:: Required task ::
Please rewrite the records from their first line through the line containing "30 Day Money Back Guarantee (102, 2094)", both included, keeping each request line as is and multiplying every coordinate in the answers by 0.6, rounded to whole numbers with halves rounded up. Give only those lines.

[Records for pointing at text and elements]
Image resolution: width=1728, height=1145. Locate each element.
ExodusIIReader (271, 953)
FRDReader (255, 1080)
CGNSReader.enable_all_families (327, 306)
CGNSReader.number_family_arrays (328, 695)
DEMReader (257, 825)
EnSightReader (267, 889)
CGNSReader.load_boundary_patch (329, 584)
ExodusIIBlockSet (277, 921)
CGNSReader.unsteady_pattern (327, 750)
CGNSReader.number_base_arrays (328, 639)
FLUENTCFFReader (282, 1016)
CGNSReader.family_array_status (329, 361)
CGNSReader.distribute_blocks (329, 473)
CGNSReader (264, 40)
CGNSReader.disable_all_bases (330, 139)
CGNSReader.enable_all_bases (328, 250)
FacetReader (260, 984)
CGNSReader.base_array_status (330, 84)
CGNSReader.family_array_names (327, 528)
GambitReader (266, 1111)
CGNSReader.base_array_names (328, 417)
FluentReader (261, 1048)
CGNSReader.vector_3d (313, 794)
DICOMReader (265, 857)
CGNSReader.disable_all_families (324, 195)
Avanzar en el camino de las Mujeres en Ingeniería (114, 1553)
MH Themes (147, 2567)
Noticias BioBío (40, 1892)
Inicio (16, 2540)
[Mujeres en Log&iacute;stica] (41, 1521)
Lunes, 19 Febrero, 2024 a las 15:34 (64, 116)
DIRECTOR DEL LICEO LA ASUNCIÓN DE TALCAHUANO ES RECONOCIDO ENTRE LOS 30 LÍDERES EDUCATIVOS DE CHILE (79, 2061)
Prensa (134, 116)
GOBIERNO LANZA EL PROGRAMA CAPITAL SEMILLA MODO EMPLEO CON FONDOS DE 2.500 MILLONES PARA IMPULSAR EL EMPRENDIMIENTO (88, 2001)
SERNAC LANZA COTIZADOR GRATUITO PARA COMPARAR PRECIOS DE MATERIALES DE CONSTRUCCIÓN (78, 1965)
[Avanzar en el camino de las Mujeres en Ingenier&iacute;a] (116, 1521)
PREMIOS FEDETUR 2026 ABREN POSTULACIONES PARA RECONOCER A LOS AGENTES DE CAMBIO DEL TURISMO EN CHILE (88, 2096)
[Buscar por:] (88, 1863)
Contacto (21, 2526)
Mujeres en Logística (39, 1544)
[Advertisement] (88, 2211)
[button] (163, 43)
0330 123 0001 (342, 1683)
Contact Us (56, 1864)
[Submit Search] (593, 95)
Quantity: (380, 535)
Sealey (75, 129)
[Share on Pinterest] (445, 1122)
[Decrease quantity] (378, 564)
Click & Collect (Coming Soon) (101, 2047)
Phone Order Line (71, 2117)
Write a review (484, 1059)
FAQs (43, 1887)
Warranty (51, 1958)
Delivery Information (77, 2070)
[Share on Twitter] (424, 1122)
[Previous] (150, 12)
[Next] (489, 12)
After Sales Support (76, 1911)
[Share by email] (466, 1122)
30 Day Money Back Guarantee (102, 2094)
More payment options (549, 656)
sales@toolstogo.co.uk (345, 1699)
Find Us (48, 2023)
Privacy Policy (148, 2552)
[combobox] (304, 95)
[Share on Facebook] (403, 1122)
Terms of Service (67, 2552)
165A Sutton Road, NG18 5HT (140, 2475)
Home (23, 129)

:: Exercise output ::
Image resolution: width=1728, height=1145. Locate each element.
ExodusIIReader (163, 572)
FRDReader (153, 648)
CGNSReader.enable_all_families (196, 184)
CGNSReader.number_family_arrays (197, 417)
DEMReader (154, 495)
EnSightReader (160, 533)
CGNSReader.load_boundary_patch (197, 350)
ExodusIIBlockSet (166, 553)
CGNSReader.unsteady_pattern (196, 450)
CGNSReader.number_base_arrays (197, 383)
FLUENTCFFReader (169, 610)
CGNSReader.family_array_status (197, 217)
CGNSReader.distribute_blocks (197, 284)
CGNSReader (158, 24)
CGNSReader.disable_all_bases (198, 83)
CGNSReader.enable_all_bases (197, 150)
FacetReader (156, 590)
CGNSReader.base_array_status (198, 50)
CGNSReader.family_array_names (196, 317)
GambitReader (160, 667)
CGNSReader.base_array_names (197, 250)
FluentReader (157, 629)
CGNSReader.vector_3d (188, 476)
DICOMReader (159, 514)
CGNSReader.disable_all_families (194, 117)
Avanzar en el camino de las Mujeres en Ingeniería (68, 932)
MH Themes (88, 1540)
Noticias BioBío (24, 1135)
Inicio (10, 1524)
[Mujeres en Log&iacute;stica] (25, 913)
Lunes, 19 Febrero, 2024 a las 15:34 (38, 70)
DIRECTOR DEL LICEO LA ASUNCIÓN DE TALCAHUANO ES RECONOCIDO ENTRE LOS 30 LÍDERES EDUCATIVOS DE CHILE (47, 1237)
Prensa (80, 70)
GOBIERNO LANZA EL PROGRAMA CAPITAL SEMILLA MODO EMPLEO CON FONDOS DE 2.500 MILLONES PARA IMPULSAR EL EMPRENDIMIENTO (53, 1201)
SERNAC LANZA COTIZADOR GRATUITO PARA COMPARAR PRECIOS DE MATERIALES DE CONSTRUCCIÓN (47, 1179)
[Avanzar en el camino de las Mujeres en Ingenier&iacute;a] (70, 913)
PREMIOS FEDETUR 2026 ABREN POSTULACIONES PARA RECONOCER A LOS AGENTES DE CAMBIO DEL TURISMO EN CHILE (53, 1258)
[Buscar por:] (53, 1118)
Contacto (13, 1516)
Mujeres en Logística (23, 926)
[Advertisement] (53, 1327)
[button] (98, 26)
0330 123 0001 (205, 1010)
Contact Us (34, 1118)
[Submit Search] (356, 57)
Quantity: (228, 321)
Sealey (45, 77)
[Share on Pinterest] (267, 673)
[Decrease quantity] (227, 338)
Click & Collect (Coming Soon) (61, 1228)
Phone Order Line (43, 1270)
Write a review (290, 635)
FAQs (26, 1132)
Warranty (31, 1175)
Delivery Information (46, 1242)
[Share on Twitter] (254, 673)
[Previous] (90, 7)
[Next] (293, 7)
After Sales Support (46, 1147)
[Share by email] (280, 673)
30 Day Money Back Guarantee (61, 1256)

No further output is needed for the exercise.